We now have the present authors claiming that the deviations of the data from the predictions of the Hodgkin-Huxley model might not be so at odds with the model if the presumption is made ion channels open cooperatively. They assert the deviations hinge on measurement of noise strength, something pertinent to and signaling ionic cooperation, perhaps. They don't question the model at all, but seek only ways to render it more consonant with the data. They too cite electrical measurements, and regard ion currents as having gaussian reality, though in the realm of biophysics. Electrical ion currents are not to be found in the physical sciences, where the movement of ions is R, not I, in Ohm's Law, when electricity is involved. The model has problems more fundamental than the authors can imagine. Instead they envision new ion-channel characteristics to supplement those like 'voltage-gating', and never envision that channel as an electrochemical salt bridge.

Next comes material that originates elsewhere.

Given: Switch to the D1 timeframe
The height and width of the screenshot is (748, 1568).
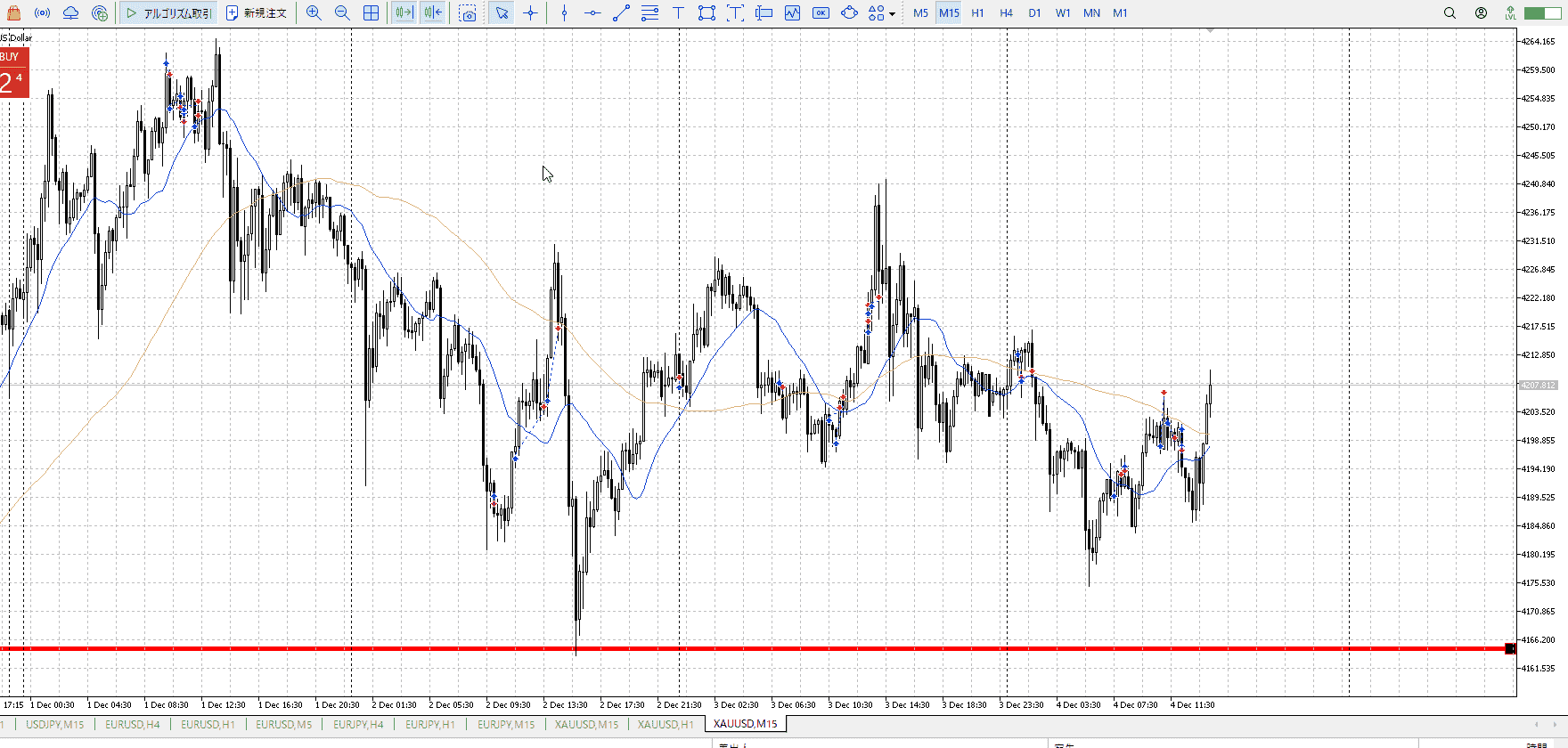Looking at the screenshot, I should (x=1034, y=13).
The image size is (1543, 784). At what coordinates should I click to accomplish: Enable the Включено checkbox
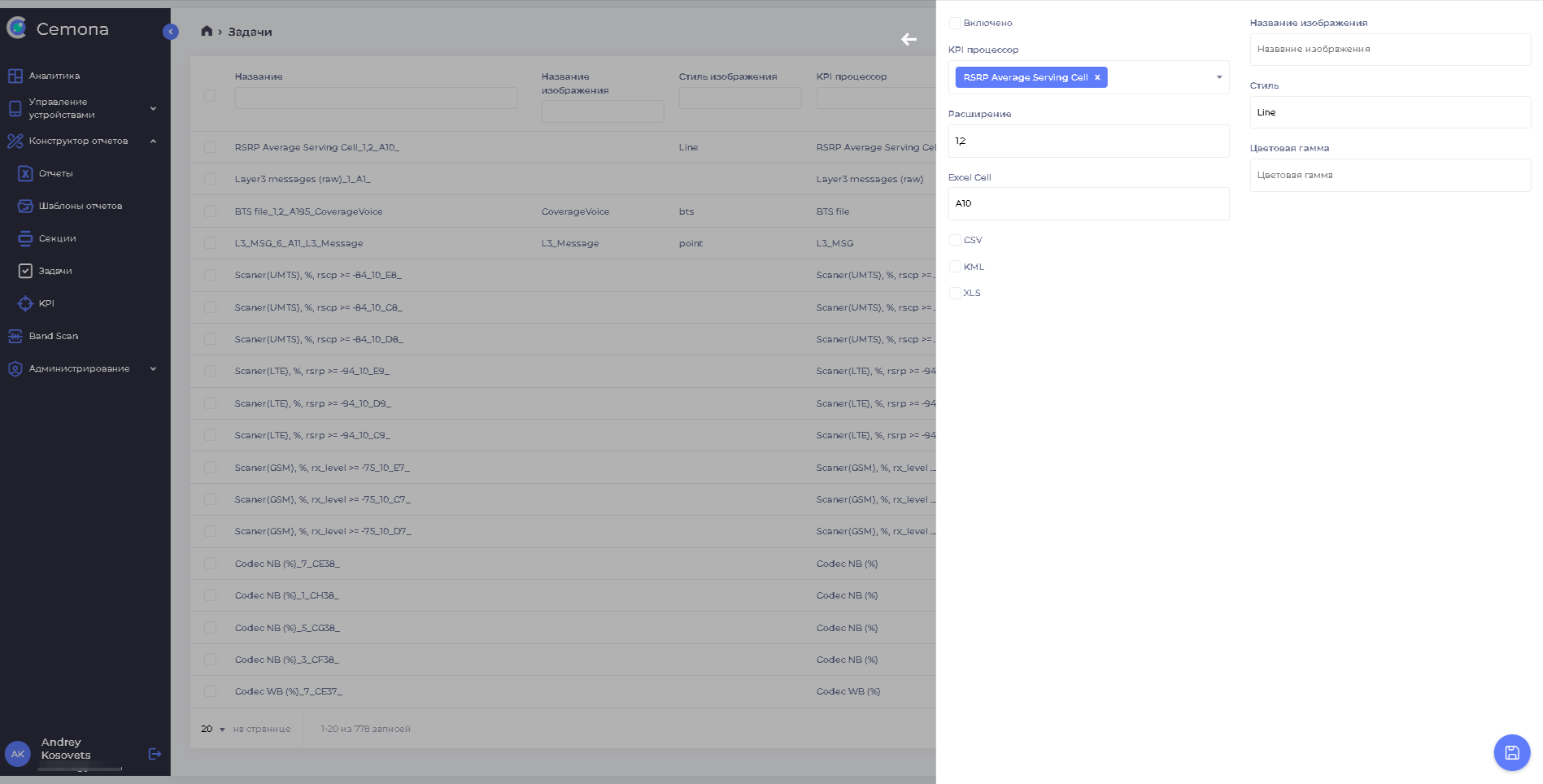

Voltage-gating is the name given to the assumption of values for membrane permeability in the Goldman Equation. The Goldman Equation is an elaboration on the Nernst equation necessitated by the discovery that cell voltages measured did not agree with cell voltages calculated according to Nernst. This minor embarrassment, acknowledged in Koester's "Cell Membrane Voltages" [Principles of Neural Science, 1991], and illustrated there with a graph showing measured voltages plotted against Nernst voltages for potassium ion concentrations. In the illustration the two lines intersect once, and deviate on either side. Koester claimed cell voltages measured deviated because other ions besides those for potassium were present, throwing off the reading. Thus - the Goldman Equation with its assumptions about membrane permeability or gating, assumptions that saved the model from the conflicting data.

The authors of this paper are doing the same thing.